第13話 ルージュのお値段

 ママがアウトレットでクランベリー色の帽子を買ってくれた。

「口紅したらいいかもね! 帽子と同じ色が似合うよ!」


 最後に化粧をしたのは友達の結婚式。花嫁から「今日はなんか綺麗だね?」と言われ「がんばった!」とにこにこするくらいの化粧への興味の薄さである。


 しかしシェフの奥さんがときどき化粧品をくれる。友達がメーカーに勤めているらしい。しかしそのファンデ、奥さんの肌には白すぎ、一緒に働いているイタリア人には黒すぎる。ちょうどいい塩梅にハーフの私がいたのでありがたく頂戴した品である。オーガニックで肌に優しく、石けんで落ちるという私にぴったりな逸品。クレンジングないもんなー。


 ママに褒めそやされた私は気を良くして口紅を買いに行った。

 ところが私は知らなかったのだ。化粧品が基本お高いということを……。


 口紅一本二千円て。

 帰った。


 母の進言をきれいに忘れ、やれバイトだ新人賞の公募だと忙しくしていたころ、コピー用紙が足りなくなったのでホームセンターへ向かった。さっさと必要なものをチョイスし、レジに向かう途中でとある可能性に気がつく。なんでも売っているみんなの味方ホームセンター。化粧品くらい、あるんでないか?

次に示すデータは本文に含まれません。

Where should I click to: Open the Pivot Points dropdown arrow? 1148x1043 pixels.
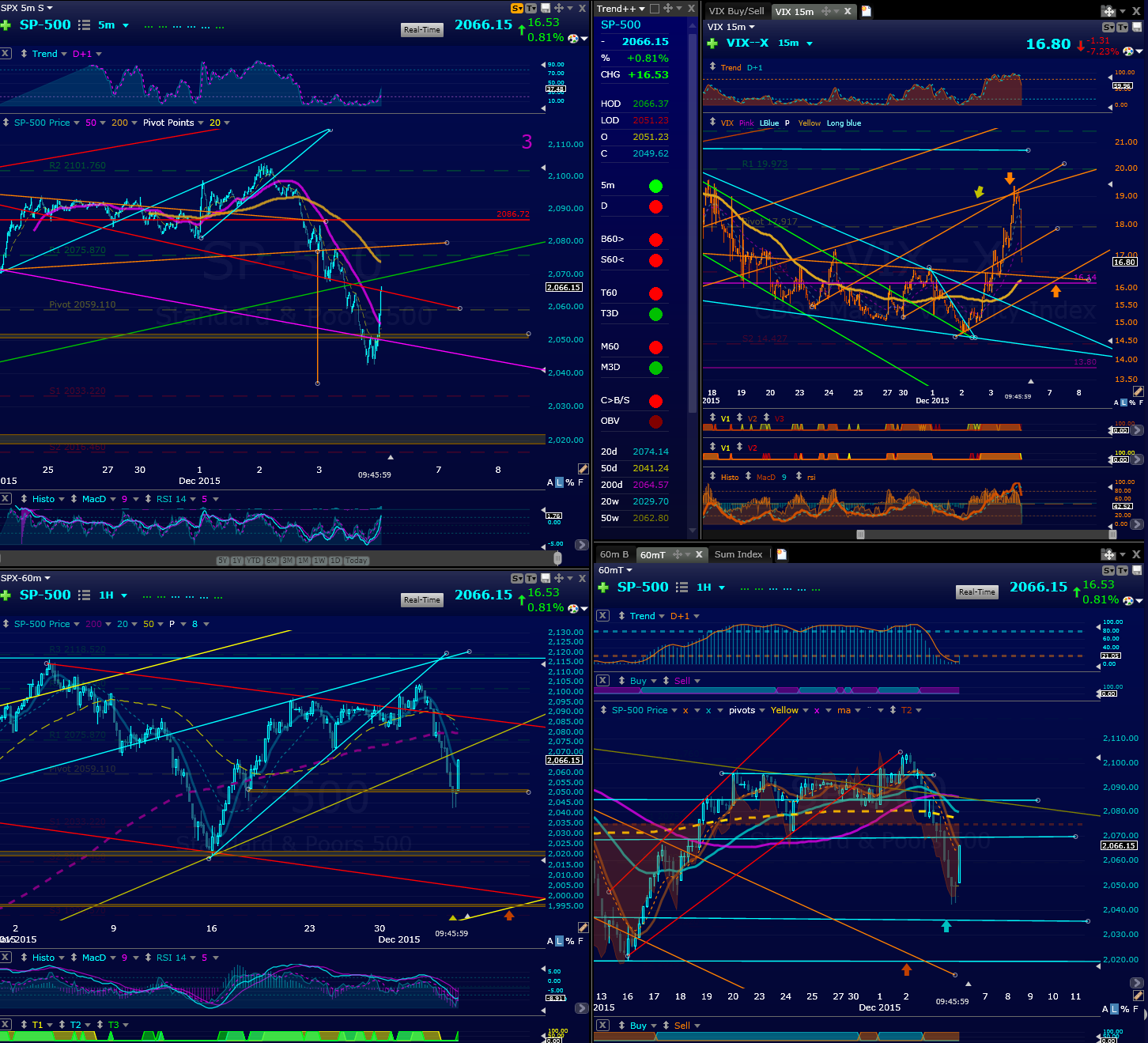pyautogui.click(x=200, y=123)

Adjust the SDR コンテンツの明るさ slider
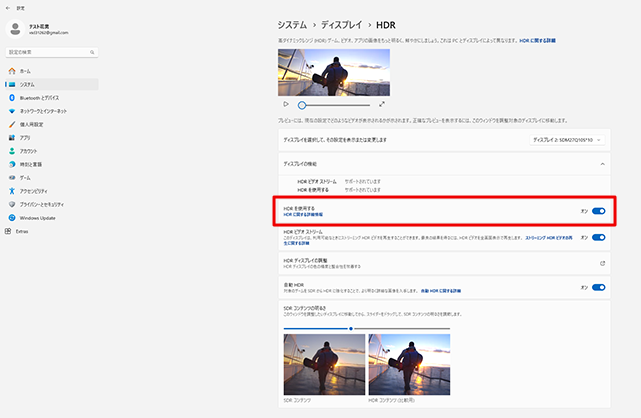coord(350,328)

 あった。一本七百円! 母に買ってもらった帽子と同じ色をチョイスして、ほくほくしながら帰宅した。


 翌日バイト先へつけていくと、イタリア人から褒め言葉をあれこれ投げかけられた。いい気になって「そうだねー、これからは毎日つけちゃおうかな?」と言うと「毎日つけなさい!」と命令された。


 でもねえ、本当はお化粧って苦手なのよ。

 高校の時、幼なじみにアイシャドウやらマスカラやら塗りたくられ、「あんたこれで学校行ったら絶対モテるよ!」と言われたのだが、「化粧をする女の子を好きな男を私は好きになれないな……」と思ったので、結局すっぴんで通した。

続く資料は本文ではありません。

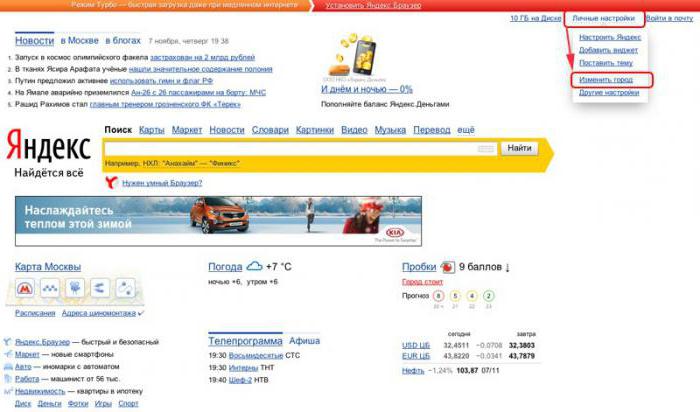Open the cinema camera map icon
This screenshot has height=412, width=700.
click(x=75, y=288)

 そのエピソードを語っていると、バイト仲間が割りこみ「それは違う。おれだって化粧する子好きだし」と呆れ笑いしながら言ってきた。イタリア人は「そうよそうよ、化粧しなさいよ」と賛同したが、私はそのセリフに激しく疑問を感じていた。


 違う……って、何が?

 え、私はあなたみたいな人を好きにはならないけど……?


「化粧をする女の子」を好きになる人、を私は好きにならない。私が好きなのは「まき割りのできる男」なのだから。


 ワイルドな男、空から落ちてこないかしら。